Copy out the entries that follow, unchanged.

- [Data for the task]:
§

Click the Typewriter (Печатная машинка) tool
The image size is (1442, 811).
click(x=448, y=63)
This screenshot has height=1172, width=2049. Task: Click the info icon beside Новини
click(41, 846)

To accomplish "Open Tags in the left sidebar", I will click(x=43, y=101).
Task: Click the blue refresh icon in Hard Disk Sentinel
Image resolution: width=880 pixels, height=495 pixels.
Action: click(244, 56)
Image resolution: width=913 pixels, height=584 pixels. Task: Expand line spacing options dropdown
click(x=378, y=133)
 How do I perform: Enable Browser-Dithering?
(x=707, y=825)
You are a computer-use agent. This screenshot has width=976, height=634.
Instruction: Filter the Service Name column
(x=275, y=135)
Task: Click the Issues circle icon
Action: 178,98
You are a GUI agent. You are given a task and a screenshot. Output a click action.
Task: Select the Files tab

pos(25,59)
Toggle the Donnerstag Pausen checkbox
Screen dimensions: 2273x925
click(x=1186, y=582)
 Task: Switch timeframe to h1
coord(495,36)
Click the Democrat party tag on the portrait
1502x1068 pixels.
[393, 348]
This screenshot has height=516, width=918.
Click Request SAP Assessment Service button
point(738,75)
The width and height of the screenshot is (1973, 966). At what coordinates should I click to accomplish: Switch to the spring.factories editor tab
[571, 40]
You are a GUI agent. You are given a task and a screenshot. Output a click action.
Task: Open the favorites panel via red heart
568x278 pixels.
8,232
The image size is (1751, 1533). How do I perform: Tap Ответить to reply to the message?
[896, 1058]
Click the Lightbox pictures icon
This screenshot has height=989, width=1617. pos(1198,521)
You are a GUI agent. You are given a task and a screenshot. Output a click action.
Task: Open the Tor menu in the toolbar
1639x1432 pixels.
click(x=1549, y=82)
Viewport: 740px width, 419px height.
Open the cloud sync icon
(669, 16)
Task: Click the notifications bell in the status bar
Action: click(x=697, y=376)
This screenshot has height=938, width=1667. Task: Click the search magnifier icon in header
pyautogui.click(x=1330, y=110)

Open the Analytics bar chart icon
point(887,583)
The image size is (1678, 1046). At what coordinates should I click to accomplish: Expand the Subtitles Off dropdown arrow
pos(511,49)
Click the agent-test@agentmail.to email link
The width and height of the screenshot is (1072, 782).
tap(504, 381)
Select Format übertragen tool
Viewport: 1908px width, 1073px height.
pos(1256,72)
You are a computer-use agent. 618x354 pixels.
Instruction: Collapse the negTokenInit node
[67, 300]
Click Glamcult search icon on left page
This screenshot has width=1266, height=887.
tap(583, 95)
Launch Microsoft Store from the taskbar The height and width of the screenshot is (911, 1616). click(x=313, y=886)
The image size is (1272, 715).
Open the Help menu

§

- [Answer section]:
Click the Typewriter (Печатная машинка) tool
The image size is (1442, 811).
click(x=448, y=63)
This screenshot has height=1172, width=2049. Task: Click the info icon beside Новини
click(41, 846)

To accomplish "Open Tags in the left sidebar", I will click(x=43, y=101).
Task: Click the blue refresh icon in Hard Disk Sentinel
Image resolution: width=880 pixels, height=495 pixels.
Action: click(244, 56)
Image resolution: width=913 pixels, height=584 pixels. Task: Expand line spacing options dropdown
click(x=378, y=133)
 How do I perform: Enable Browser-Dithering?
(x=707, y=825)
You are a computer-use agent. This screenshot has width=976, height=634.
Instruction: Filter the Service Name column
(x=275, y=135)
Task: Click the Issues circle icon
Action: 178,98
You are a GUI agent. You are given a task and a screenshot. Output a click action.
Task: Select the Files tab

pos(25,59)
Toggle the Donnerstag Pausen checkbox
Screen dimensions: 2273x925
click(x=1186, y=582)
 Task: Switch timeframe to h1
coord(495,36)
Click the Democrat party tag on the portrait
1502x1068 pixels.
[393, 348]
This screenshot has height=516, width=918.
Click Request SAP Assessment Service button
point(738,75)
The width and height of the screenshot is (1973, 966). At what coordinates should I click to accomplish: Switch to the spring.factories editor tab
[571, 40]
You are a GUI agent. You are given a task and a screenshot. Output a click action.
Task: Open the favorites panel via red heart
568x278 pixels.
8,232
The image size is (1751, 1533). How do I perform: Tap Ответить to reply to the message?
[896, 1058]
Click the Lightbox pictures icon
This screenshot has height=989, width=1617. pos(1198,521)
You are a GUI agent. You are given a task and a screenshot. Output a click action.
Task: Open the Tor menu in the toolbar
1639x1432 pixels.
click(x=1549, y=82)
Viewport: 740px width, 419px height.
Open the cloud sync icon
(669, 16)
Task: Click the notifications bell in the status bar
Action: click(x=697, y=376)
This screenshot has height=938, width=1667. Task: Click the search magnifier icon in header
pyautogui.click(x=1330, y=110)

Open the Analytics bar chart icon
point(887,583)
The image size is (1678, 1046). At what coordinates should I click to accomplish: Expand the Subtitles Off dropdown arrow
pos(511,49)
Click the agent-test@agentmail.to email link
The width and height of the screenshot is (1072, 782).
tap(504, 381)
Select Format übertragen tool
Viewport: 1908px width, 1073px height.
pos(1256,72)
You are a computer-use agent. 618x354 pixels.
Instruction: Collapse the negTokenInit node
[67, 300]
Click Glamcult search icon on left page
This screenshot has width=1266, height=887.
tap(583, 95)
Launch Microsoft Store from the taskbar The height and width of the screenshot is (911, 1616). click(x=313, y=886)
The image size is (1272, 715).
Open the Help menu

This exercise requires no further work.